Required work:
Only the lines from the line containing "The width and height of the screenshot is (691, 374)." through the final line of the entries should be printed, exactly as given, with the pictures left out.

Stored data:

____________

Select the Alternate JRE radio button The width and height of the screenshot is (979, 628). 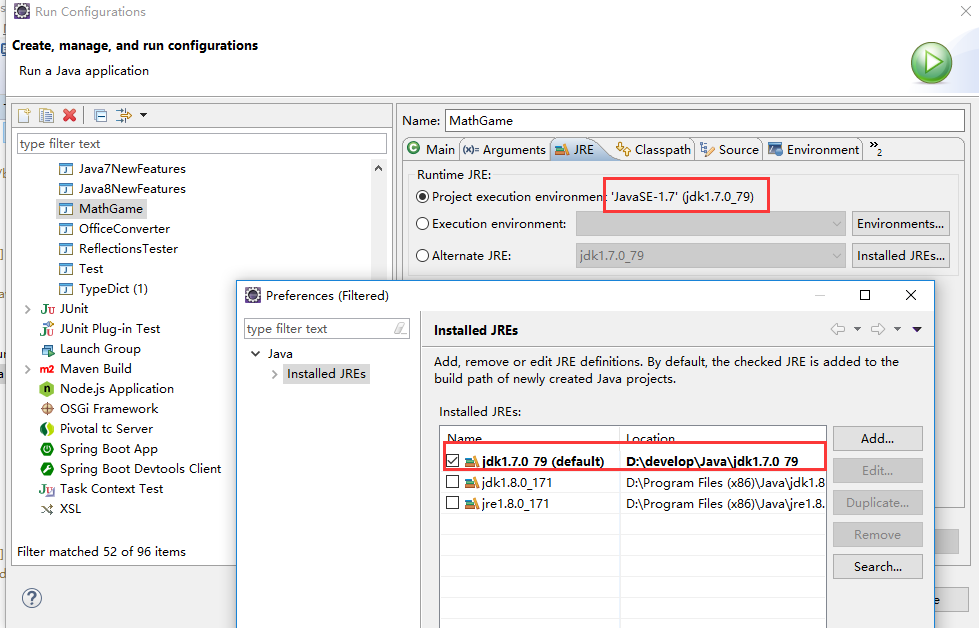point(422,255)
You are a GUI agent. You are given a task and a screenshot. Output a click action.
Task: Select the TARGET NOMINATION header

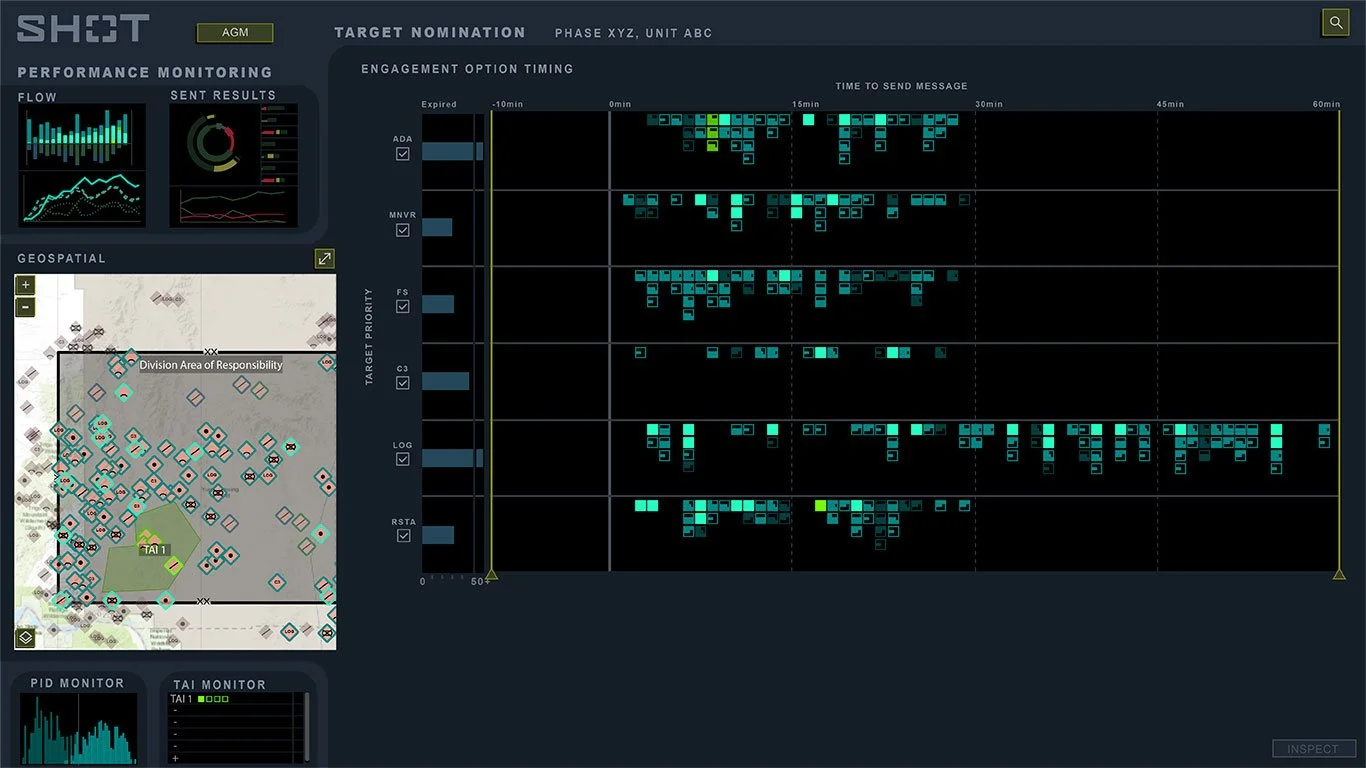[x=430, y=32]
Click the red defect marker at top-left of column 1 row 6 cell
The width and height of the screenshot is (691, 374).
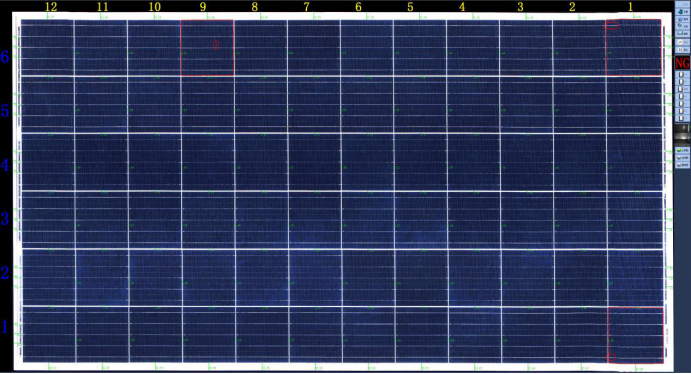[611, 26]
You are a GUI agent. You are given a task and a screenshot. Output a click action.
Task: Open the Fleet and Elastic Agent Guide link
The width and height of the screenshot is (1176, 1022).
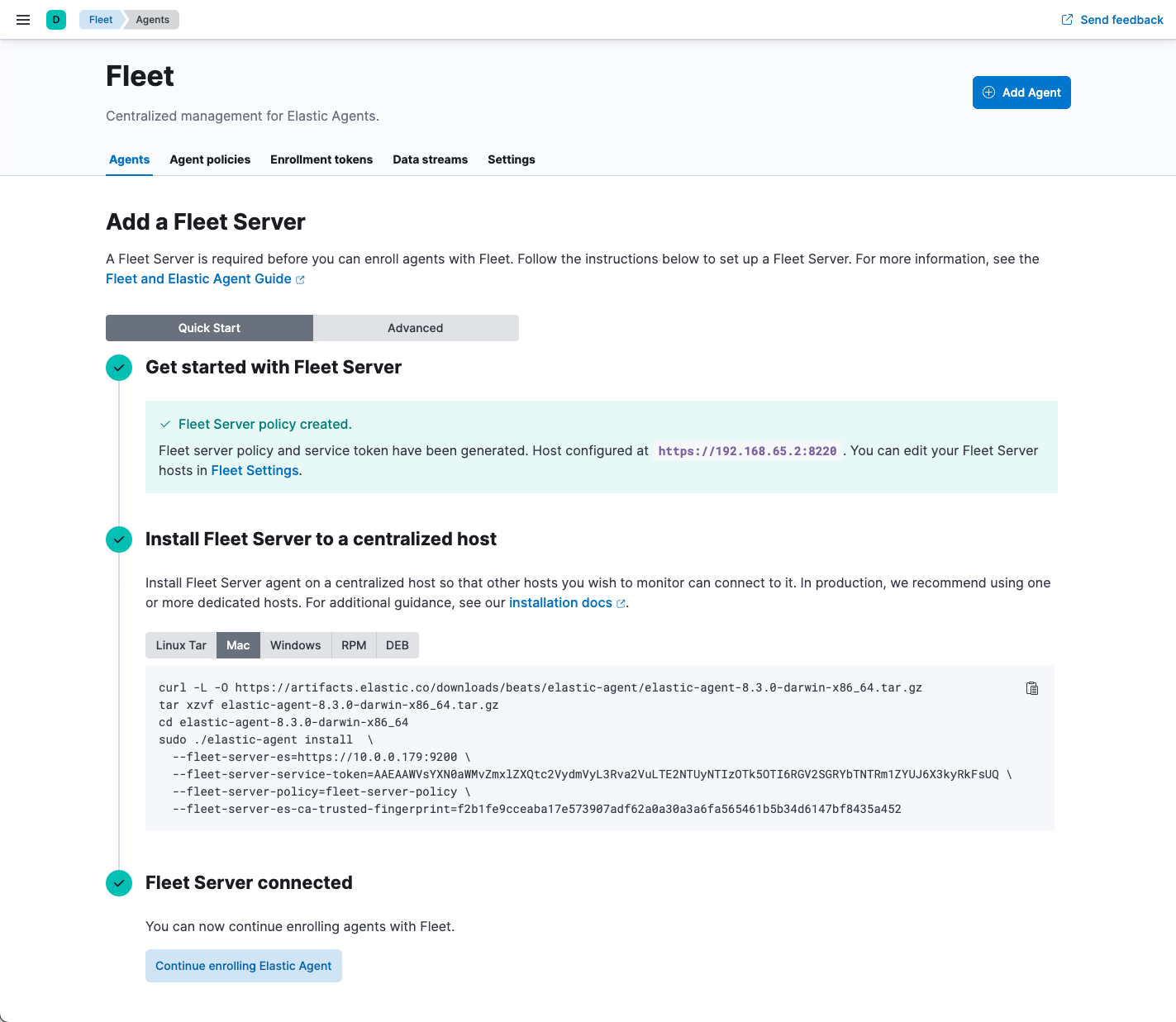(199, 278)
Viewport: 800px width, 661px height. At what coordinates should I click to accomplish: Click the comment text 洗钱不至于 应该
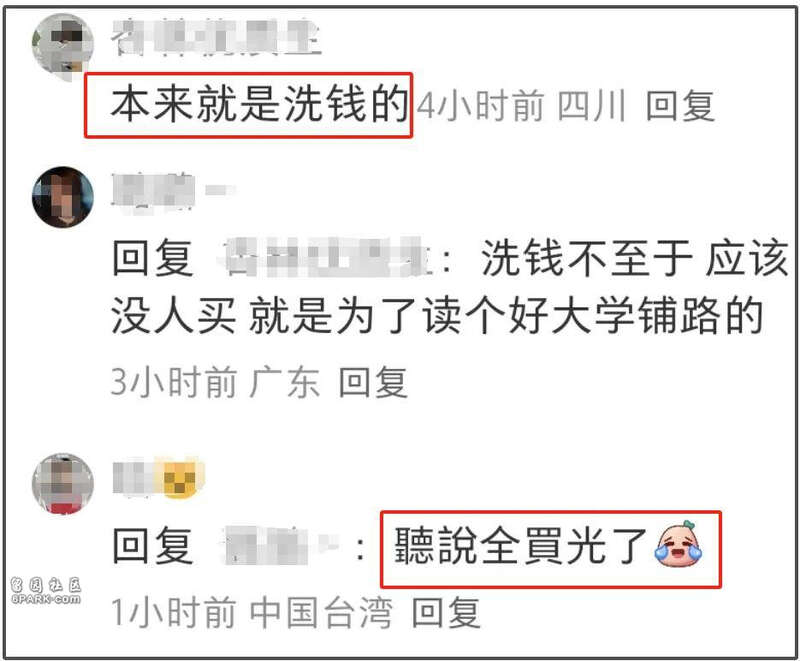pyautogui.click(x=634, y=258)
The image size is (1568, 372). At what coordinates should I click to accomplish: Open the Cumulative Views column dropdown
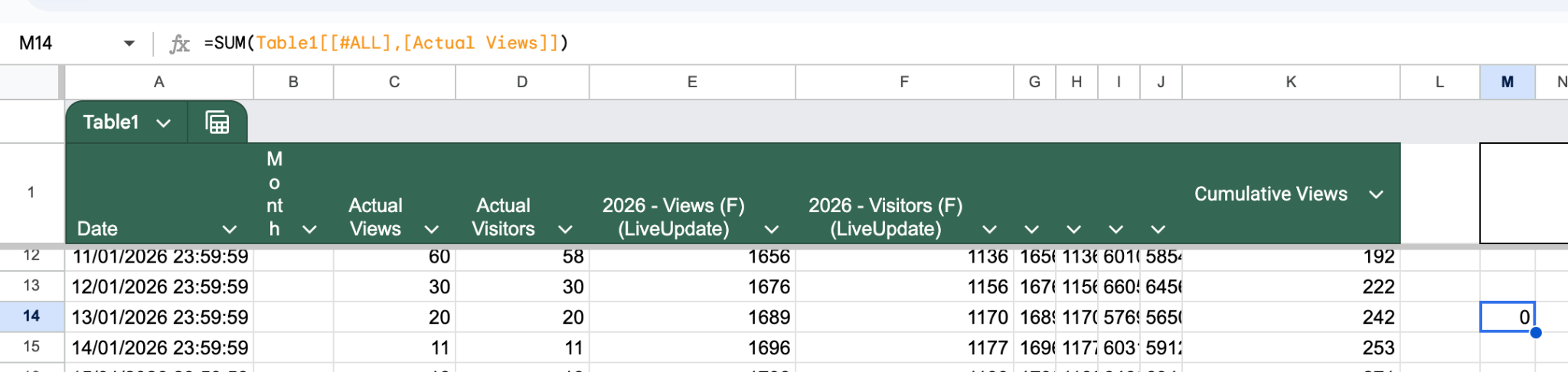[1376, 194]
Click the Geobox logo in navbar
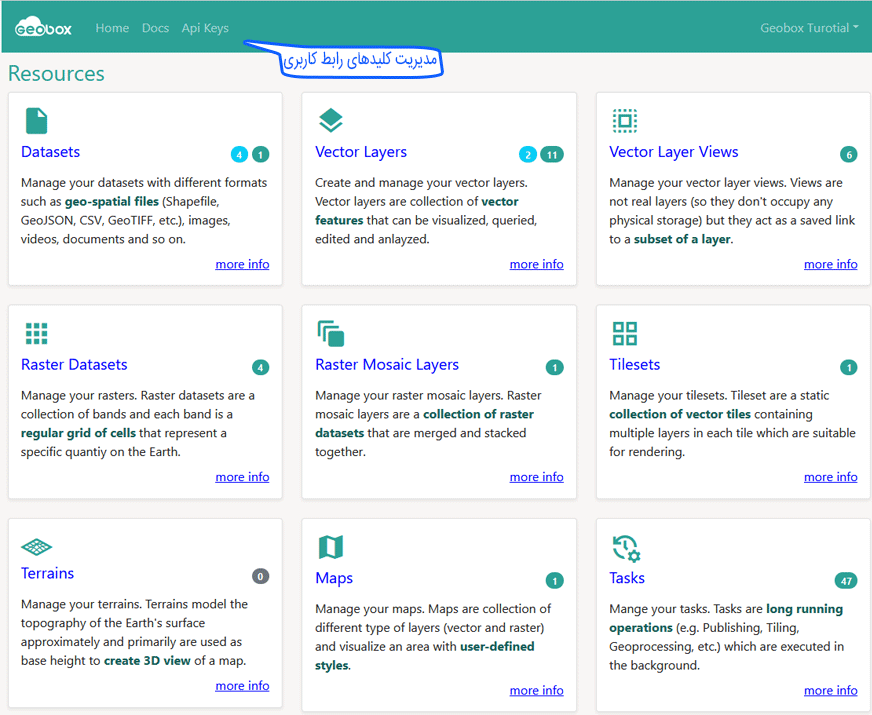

____________

Answer space:
The width and height of the screenshot is (691, 374).
[611, 26]
You are a GUI agent. You are given a task and a screenshot. Output a click action.
Task: Open the Fleet and Elastic Agent Guide link
The width and height of the screenshot is (1176, 1022).
(199, 278)
Viewport: 800px width, 661px height. At what coordinates should I click to accomplish: Click the comment text 洗钱不至于 应该
pyautogui.click(x=634, y=258)
The image size is (1568, 372). At what coordinates should I click to accomplish: Open the Cumulative Views column dropdown
[1376, 194]
Click the Geobox logo in navbar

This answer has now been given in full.